RECORD EXTRACTS Start Marker
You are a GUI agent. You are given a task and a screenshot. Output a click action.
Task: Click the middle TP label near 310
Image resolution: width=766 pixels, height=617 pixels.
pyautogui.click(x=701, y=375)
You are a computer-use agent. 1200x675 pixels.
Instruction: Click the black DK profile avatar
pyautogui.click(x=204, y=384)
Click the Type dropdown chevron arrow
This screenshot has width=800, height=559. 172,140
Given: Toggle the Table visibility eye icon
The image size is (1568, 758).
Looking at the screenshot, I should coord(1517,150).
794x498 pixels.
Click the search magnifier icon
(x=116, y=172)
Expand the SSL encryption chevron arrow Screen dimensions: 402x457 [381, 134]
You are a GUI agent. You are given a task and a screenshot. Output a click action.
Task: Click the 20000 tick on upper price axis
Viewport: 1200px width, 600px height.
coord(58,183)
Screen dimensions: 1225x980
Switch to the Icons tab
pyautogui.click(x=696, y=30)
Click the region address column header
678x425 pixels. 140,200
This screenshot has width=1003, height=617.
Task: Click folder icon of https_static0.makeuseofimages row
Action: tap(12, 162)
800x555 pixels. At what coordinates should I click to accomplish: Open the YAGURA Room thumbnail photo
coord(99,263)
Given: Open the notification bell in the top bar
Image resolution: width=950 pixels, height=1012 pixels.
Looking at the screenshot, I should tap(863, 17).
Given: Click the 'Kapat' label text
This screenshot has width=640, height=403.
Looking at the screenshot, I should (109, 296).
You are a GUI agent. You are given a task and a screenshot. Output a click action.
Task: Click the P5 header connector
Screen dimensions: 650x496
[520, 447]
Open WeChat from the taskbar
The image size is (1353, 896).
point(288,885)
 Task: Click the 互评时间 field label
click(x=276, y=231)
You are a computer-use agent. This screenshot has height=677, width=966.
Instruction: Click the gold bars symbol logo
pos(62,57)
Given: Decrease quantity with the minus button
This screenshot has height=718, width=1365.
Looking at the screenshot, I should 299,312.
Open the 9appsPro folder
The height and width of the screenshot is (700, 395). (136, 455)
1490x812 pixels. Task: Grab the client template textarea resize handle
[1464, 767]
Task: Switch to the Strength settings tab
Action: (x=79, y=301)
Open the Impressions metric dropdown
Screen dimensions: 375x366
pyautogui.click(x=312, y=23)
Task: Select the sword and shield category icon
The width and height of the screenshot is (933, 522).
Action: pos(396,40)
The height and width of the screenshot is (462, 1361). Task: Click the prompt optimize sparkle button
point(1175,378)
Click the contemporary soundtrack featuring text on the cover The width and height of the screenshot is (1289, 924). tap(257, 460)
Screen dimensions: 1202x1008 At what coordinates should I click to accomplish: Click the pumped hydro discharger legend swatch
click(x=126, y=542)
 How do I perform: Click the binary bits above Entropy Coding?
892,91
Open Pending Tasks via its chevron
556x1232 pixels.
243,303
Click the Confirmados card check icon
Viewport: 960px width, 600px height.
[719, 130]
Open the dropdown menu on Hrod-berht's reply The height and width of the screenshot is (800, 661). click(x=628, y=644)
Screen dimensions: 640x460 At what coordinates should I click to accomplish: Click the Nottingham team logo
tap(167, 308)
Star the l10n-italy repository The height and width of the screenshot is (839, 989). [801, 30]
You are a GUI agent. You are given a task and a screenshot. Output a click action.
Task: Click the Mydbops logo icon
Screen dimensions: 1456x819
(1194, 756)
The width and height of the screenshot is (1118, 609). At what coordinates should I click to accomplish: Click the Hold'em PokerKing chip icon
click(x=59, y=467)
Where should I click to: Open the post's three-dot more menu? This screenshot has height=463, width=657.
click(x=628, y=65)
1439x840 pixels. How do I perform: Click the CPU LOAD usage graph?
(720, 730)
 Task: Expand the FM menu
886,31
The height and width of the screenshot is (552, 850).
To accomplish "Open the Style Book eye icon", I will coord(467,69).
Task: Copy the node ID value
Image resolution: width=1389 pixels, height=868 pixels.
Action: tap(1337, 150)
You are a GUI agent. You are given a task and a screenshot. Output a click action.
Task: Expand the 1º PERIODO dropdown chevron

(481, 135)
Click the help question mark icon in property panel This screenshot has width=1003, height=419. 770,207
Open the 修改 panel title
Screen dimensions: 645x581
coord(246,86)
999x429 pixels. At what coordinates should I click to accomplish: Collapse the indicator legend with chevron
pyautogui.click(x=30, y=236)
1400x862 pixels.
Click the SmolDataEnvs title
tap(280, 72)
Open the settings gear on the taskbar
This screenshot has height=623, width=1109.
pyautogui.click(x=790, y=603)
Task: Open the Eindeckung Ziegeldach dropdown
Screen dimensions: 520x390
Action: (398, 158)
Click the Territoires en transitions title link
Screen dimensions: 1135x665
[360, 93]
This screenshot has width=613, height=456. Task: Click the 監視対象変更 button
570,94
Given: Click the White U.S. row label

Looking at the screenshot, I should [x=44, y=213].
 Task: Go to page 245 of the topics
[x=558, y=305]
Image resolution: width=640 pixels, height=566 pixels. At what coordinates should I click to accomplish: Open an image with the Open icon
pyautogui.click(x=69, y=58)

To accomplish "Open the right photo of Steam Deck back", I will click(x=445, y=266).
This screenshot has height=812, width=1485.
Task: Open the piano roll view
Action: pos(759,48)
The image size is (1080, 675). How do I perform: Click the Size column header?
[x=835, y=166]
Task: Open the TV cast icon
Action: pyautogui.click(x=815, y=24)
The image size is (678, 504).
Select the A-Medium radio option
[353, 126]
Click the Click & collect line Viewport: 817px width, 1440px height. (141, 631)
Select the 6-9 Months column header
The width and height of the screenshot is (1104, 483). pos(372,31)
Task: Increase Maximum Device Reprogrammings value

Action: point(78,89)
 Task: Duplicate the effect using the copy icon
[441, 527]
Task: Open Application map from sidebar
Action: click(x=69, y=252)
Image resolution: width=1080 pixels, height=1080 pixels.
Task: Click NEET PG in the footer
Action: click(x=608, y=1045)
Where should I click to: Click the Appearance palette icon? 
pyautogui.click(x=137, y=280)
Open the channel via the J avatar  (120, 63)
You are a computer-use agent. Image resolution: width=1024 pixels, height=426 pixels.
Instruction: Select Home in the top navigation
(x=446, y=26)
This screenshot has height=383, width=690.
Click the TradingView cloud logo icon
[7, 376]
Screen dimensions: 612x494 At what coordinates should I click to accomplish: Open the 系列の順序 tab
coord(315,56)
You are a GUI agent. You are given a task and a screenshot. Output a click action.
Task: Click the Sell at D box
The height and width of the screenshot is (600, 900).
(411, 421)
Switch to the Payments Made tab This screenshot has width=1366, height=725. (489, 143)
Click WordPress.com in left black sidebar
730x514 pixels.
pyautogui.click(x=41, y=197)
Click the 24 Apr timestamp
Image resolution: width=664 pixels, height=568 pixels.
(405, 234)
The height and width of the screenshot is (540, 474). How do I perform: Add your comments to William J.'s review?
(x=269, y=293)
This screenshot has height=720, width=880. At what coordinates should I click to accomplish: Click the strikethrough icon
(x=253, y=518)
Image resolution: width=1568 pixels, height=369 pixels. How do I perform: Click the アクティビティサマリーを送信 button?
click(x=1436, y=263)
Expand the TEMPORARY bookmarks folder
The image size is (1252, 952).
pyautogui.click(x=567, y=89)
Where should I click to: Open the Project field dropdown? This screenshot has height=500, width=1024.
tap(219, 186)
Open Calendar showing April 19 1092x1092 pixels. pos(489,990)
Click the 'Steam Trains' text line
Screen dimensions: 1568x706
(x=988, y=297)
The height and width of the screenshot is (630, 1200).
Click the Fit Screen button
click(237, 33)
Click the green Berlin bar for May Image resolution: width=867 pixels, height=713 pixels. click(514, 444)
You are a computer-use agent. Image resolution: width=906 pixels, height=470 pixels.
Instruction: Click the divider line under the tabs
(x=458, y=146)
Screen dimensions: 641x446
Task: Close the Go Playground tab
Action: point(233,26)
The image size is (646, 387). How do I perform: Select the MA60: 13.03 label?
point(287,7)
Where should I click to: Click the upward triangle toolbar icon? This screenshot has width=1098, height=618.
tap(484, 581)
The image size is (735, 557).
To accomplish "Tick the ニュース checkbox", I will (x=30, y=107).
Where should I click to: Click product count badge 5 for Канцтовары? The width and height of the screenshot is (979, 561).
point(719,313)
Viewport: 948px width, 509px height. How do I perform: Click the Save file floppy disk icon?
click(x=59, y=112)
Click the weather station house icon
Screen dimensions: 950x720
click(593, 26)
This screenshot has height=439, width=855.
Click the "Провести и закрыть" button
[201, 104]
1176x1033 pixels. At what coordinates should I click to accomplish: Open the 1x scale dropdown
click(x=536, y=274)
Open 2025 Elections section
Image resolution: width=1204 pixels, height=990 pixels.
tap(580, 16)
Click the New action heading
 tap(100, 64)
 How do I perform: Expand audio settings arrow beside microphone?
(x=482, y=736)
RECORD EXTRACTS End Marker
• _TASK ITEM_
Your answer should be a single number: the count of lines in the listing that contain the word "panel".

• _SOLUTION FOR THIS TASK_
2